■ Work required: Rewrite the records below as a numbered list, omitting any blank lines. Leave the pictures out of your list.
--- START OF Exercise inputs ---
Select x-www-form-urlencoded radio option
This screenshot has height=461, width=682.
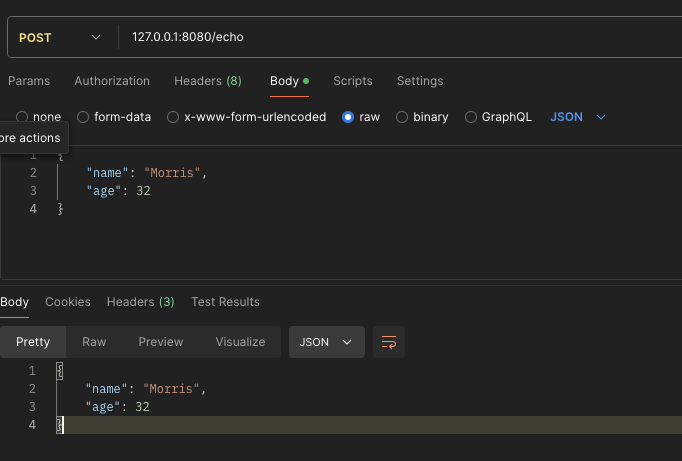[173, 117]
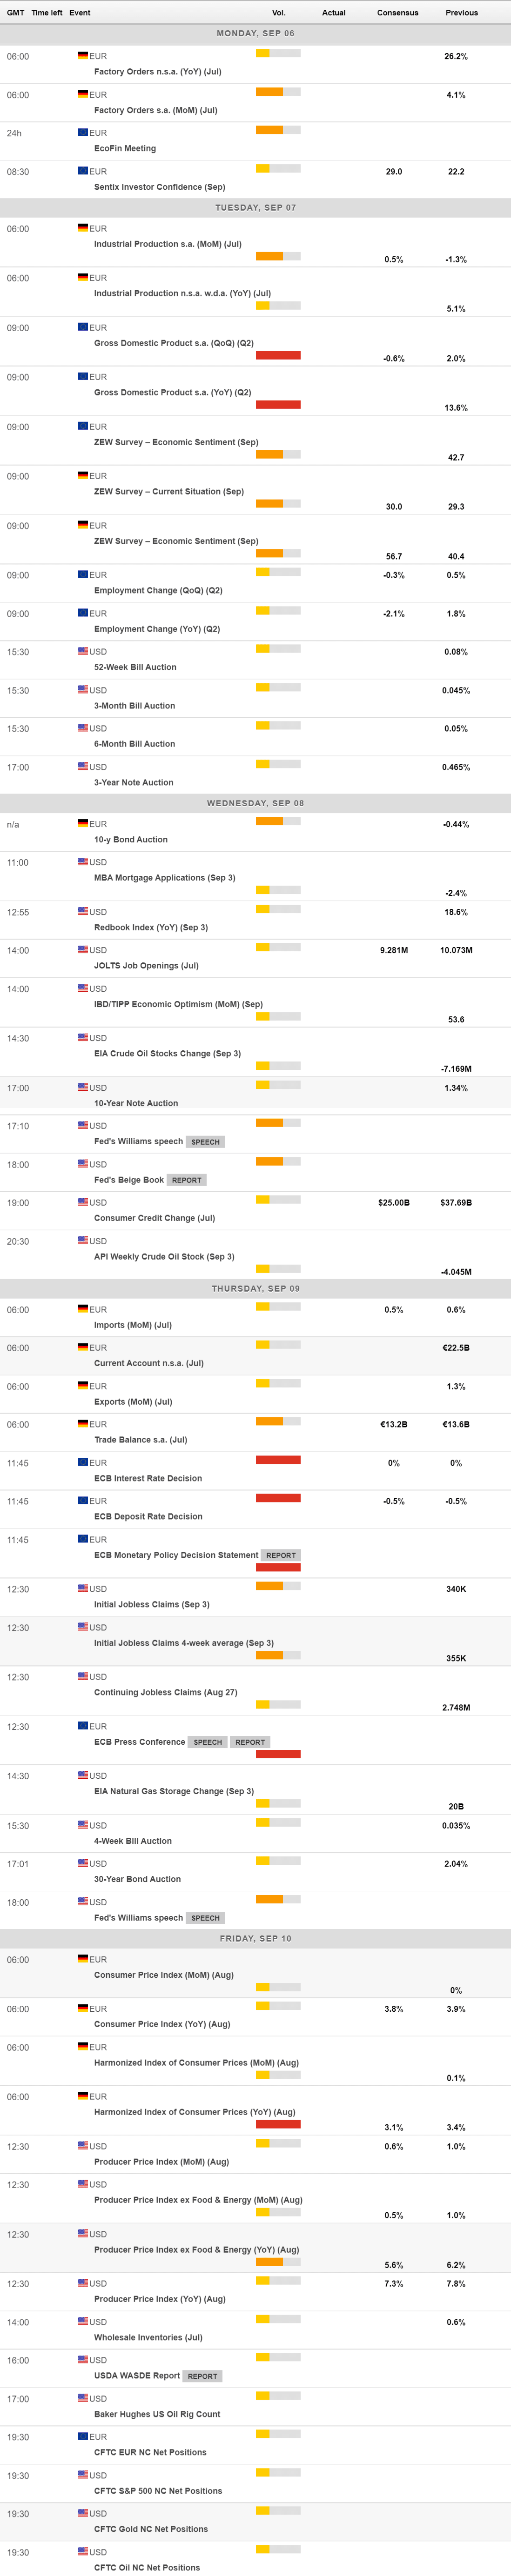511x2576 pixels.
Task: Click the EU flag next to EcoFin Meeting
Action: click(83, 132)
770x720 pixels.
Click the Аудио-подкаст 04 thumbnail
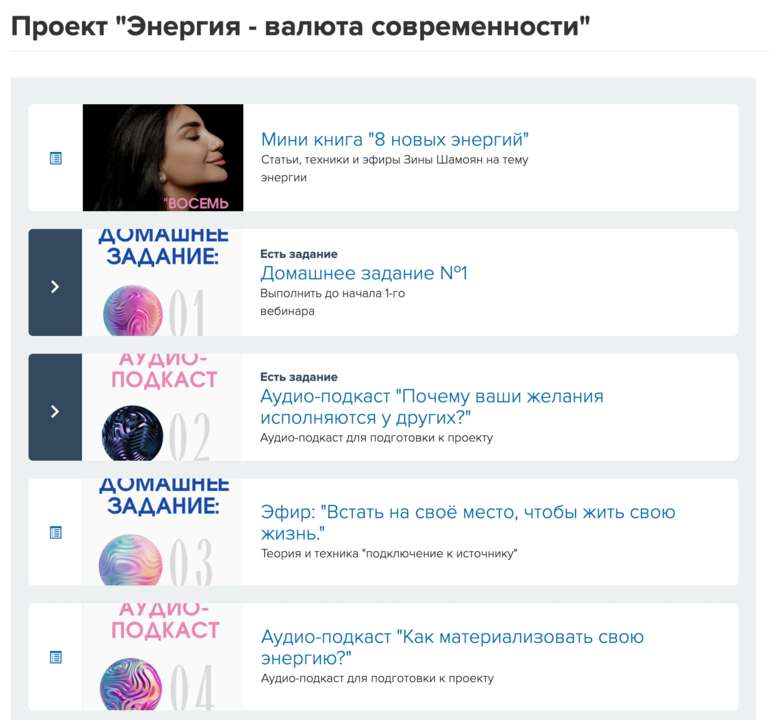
--- END OF Exercise inputs ---
■ The output:
1. Select x-www-form-urlencoded radio option
2. This screenshot has height=461, width=682.
3. [173, 117]
4. 511x2576 pixels.
5. Task: Click the EU flag next to EcoFin Meeting
6. Action: click(83, 132)
7. 770x720 pixels.
8. Click the Аудио-подкаст 04 thumbnail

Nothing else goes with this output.